Ivy in walking reins

Tips for life with a baby on the move

I wrote a blog a little while ago talking about how Ivy was well and truly a baby on the move. When I posted it, I got a few excited texts and messages asking if she was walking. I think I oversold the situation, Ivy was certainly well and truly taking her literal first steps to walking, but it was a combination of a few steps and then her hybrid crawl and foot drag she’d mastered. But she really was on the move.

A baby’s first steps are always a milestone that every parent thinks of, and you want to make sure you are there for the very moment it happens. For the first few steps, I can confidently say we were around and in the run up to our wedding we were convinced Ivy might actually make it down the aisle with the bridesmaids, almost unassisted, albeit looking like a miniature bridesmaid that had found the bar before the ceremony and staggered down the aisle in that drunken style newly mobile babies do. Ivy decided to delay the process by a few days and almost as if by magic when the plane wheels touched down at our honeymoon destination, the WhatsApp’s came in from nanny and grandad at home to show Ivy not only walking laps around the kitchen, but doing so pushing a mop (I think she might have been rubbing in the fact we missed the big moment).
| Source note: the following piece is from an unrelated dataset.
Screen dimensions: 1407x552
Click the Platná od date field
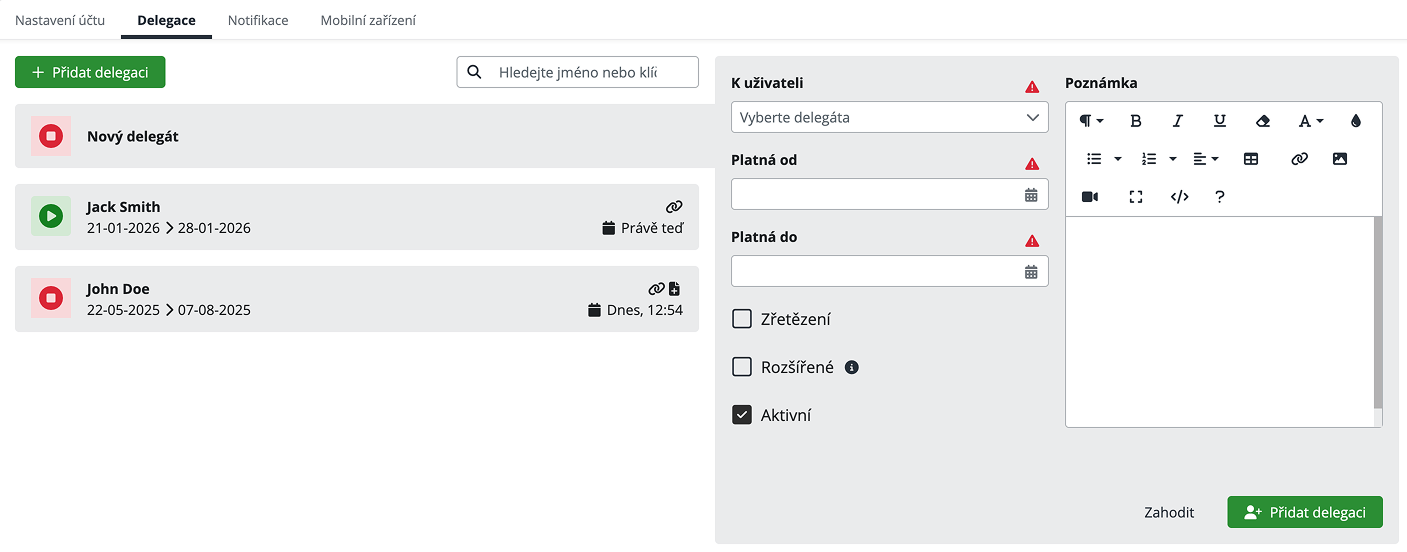pyautogui.click(x=876, y=194)
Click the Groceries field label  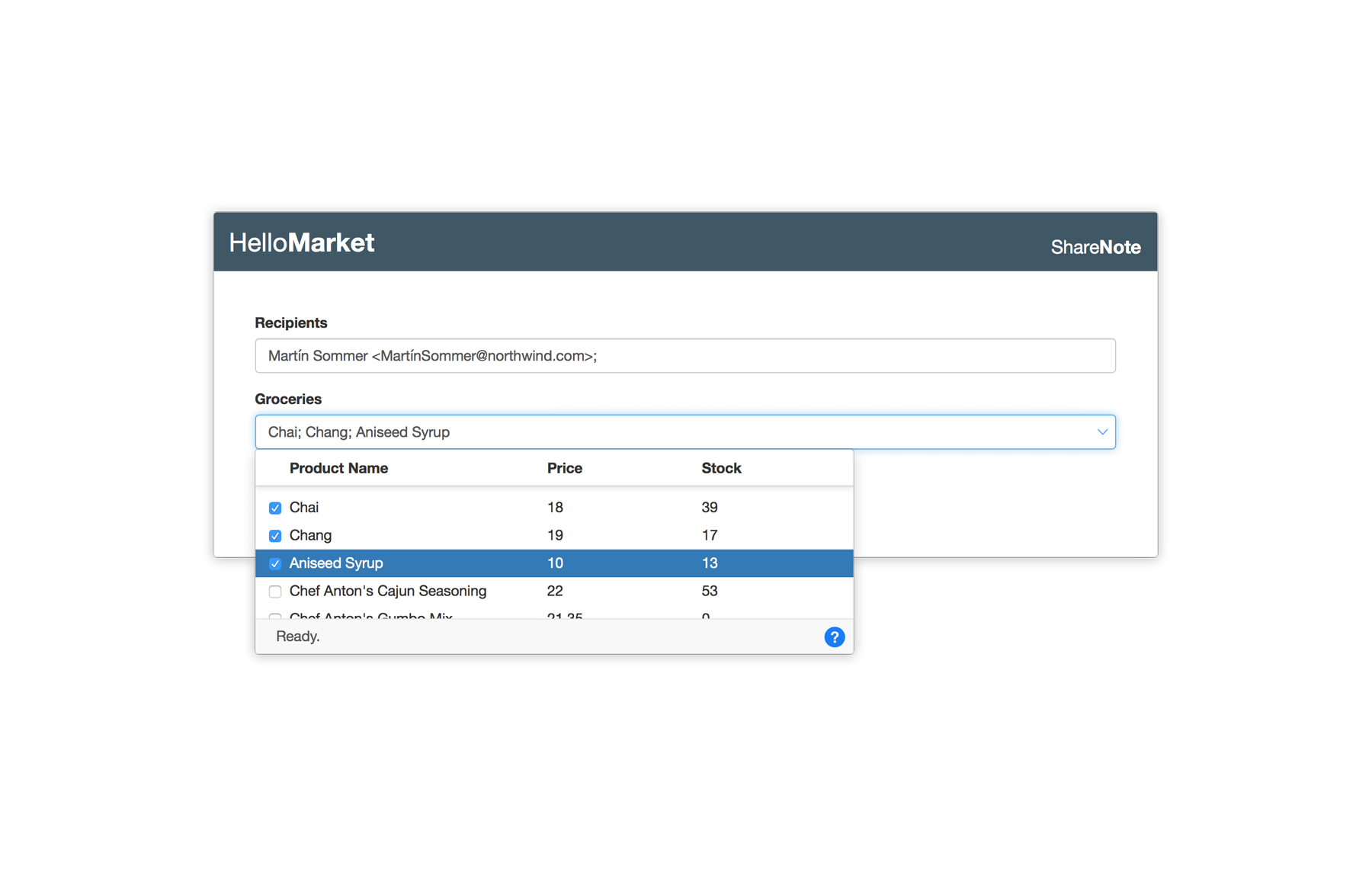coord(288,399)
As we got excited for the new skill Ivy had picked up, it then dawned on us that we’d better rethink the set up of the house; what cupboards can she get in, what can she reach, what do we need to lock? The answers to all of those questions? Pretty much everything. But it’s not all bubble wrap, anti theft paint and chained doors like I first thought it would be, in fact not at all. Here are some of the things I’ve found since having a fully mobile ankle biter in the house:

The house doesn’t have to be Fort Knox

The general rule of thumb with a young child is don’t leave them alone, or at least keep a very watchful eye (shocking, I know!). Until they’re 18 of course then you take them to an opening in the woods and let them run free, or so I’m told. But generally, the more mobile Ivy has got, the less we can turn our back and leave her alone. So when it came to putting locks on every cupboard and chaining things shut, we realised it just became wholly unnecessary. The cleaning cupboard is off limits (unless she decides to offer to clean the bathroom), the cupboards she can get in are harmless, and unless she wants to attempt anything drastic with a plastic mixing bowl we’re ok. So for now, the internal CCTV system and 24 hour security will be put on hold, we’ll just pay attention.
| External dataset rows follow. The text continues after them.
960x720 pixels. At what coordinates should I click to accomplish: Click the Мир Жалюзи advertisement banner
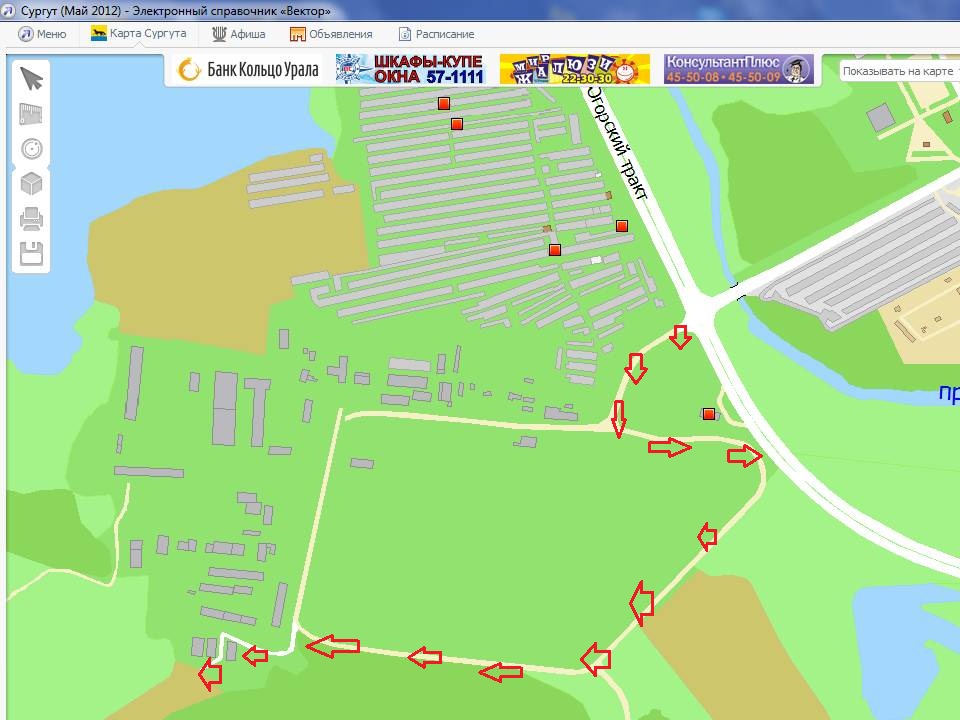coord(574,69)
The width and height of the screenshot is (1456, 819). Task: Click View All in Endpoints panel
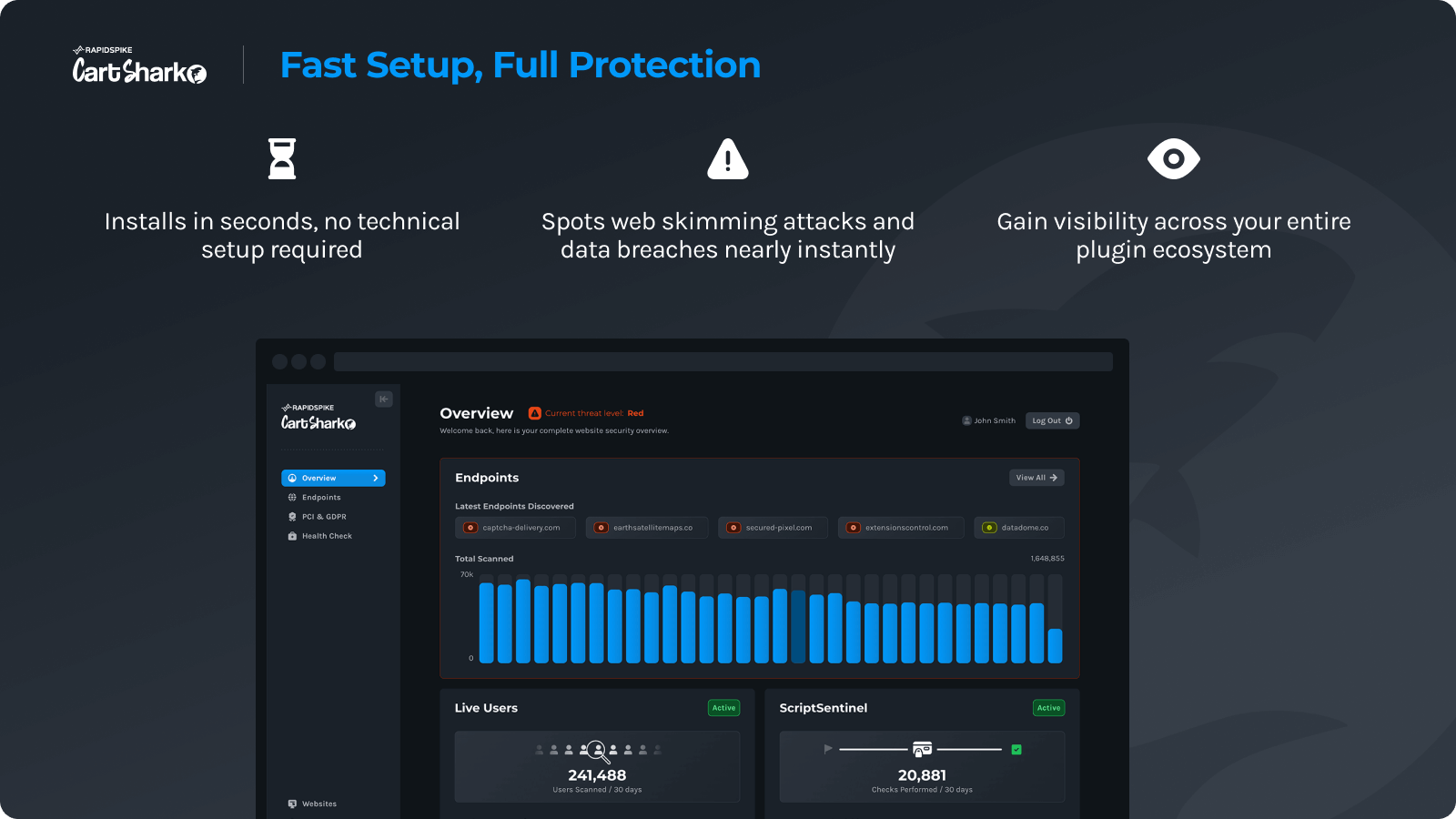1036,478
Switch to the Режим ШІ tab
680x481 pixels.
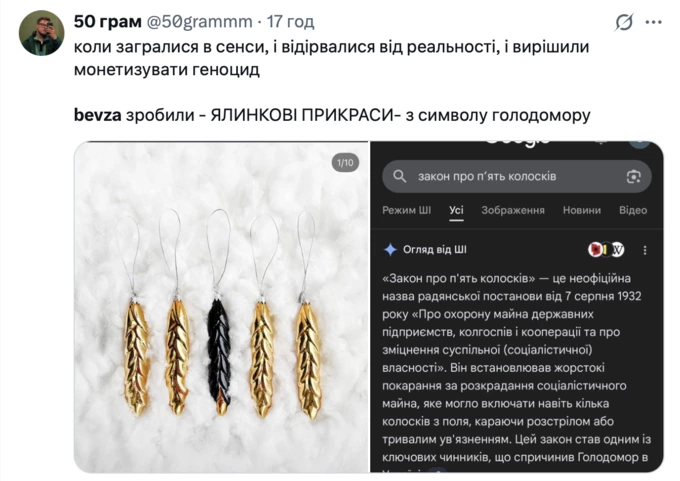pos(407,210)
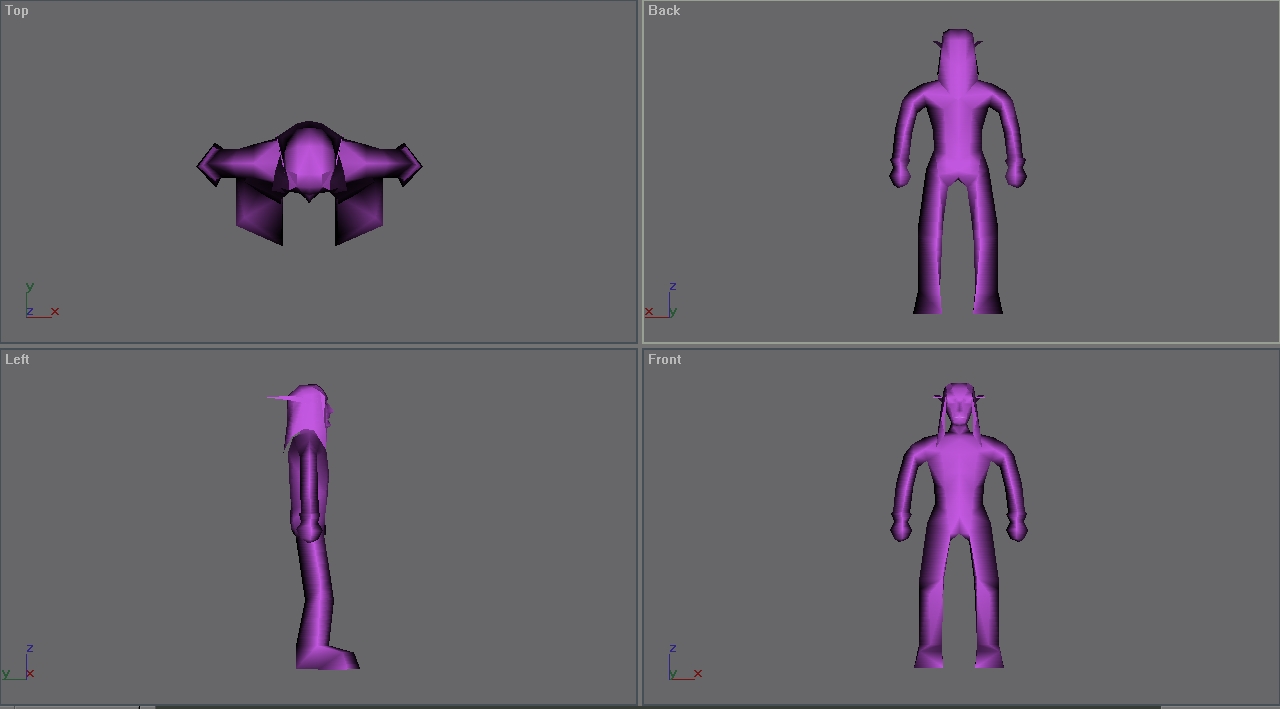
Task: Click the axis tripod in the Left viewport
Action: 20,662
Falling over is inevitable… catching them is not

For the very first wobbly steps you’re never further than arms reach away, whilst shouting encouraging words in such a high pitch that the dog is starting to get pissed off. But when the inevitable jelly legs kick in, you’re there to catch them as they take a tumble. Fast forward to when they’re confidently roaming around the kitchen then you hear the slap of their palms on the kitchen floor as they’ve got ahead of themselves, you await the tears but they never seem to come. Babies are really made of tough stuff, obviously if I see Ivy falling I don’t turn around as if to say “she’ll learn”, but in the case she does fall, it’s a case of ‘oopsy daisy’ and she moves on.

Get used to being ignored

The words ‘no’, ‘don’t touch’, ‘ah ah ah’, ‘not over there’ and everything of that nature, whilst well intended, will almost always fall on deaf ears. That’s not to say you should give up and not bother having rules in the house. But it takes work and persistence to prevent little legs from walking to areas of the house they shouldn’t.

The shoes and don’ts 

Meg got very excited by Ivy walking as it meant the small selection of shoes we had could actually be put to use. However on the first run out (there’s no nice way of putting it) Ivy walked like a dog that had shoes put on (see video for evidence). For months Ivy was basically in socks, so these clunky foot prisons with straps were coming off at any opportunity, usually when sat in the back of the car out of reach of mum and dad. I’m not big on baby fashion, but it’s clear that the “cooler” shoes definitely are style over substance. So I reluctantly have to say, don’t go running out the door to get converse, Nike’s or vans. The trusty Clark’s do the job.. and let’s face it, they grow out of them straight away anyway.

Take the reins

This one’s not so applicable for in the home, although the more we use them I’m starting to see their benefit anywhere. Allow me to introduce you to the baby reins. They save your back from bending over and you can rein in your little one when they’re heading in a direction you don’t want to (which happens a lot), decide to try and pick something horrendous off the floor, or give them a nudge during the infamous “I’m not moving” moments. They may look like something customised for a small dog but they’re really useful.

It’s clear now that you don’t have to smother the house in bubble wrap, or cover your baby head to toe for that matter. All you have to do is keep a watchful eye, and accept that tumbles are all part of growing up. How have you found life with a mobile baby? I’d love to hear!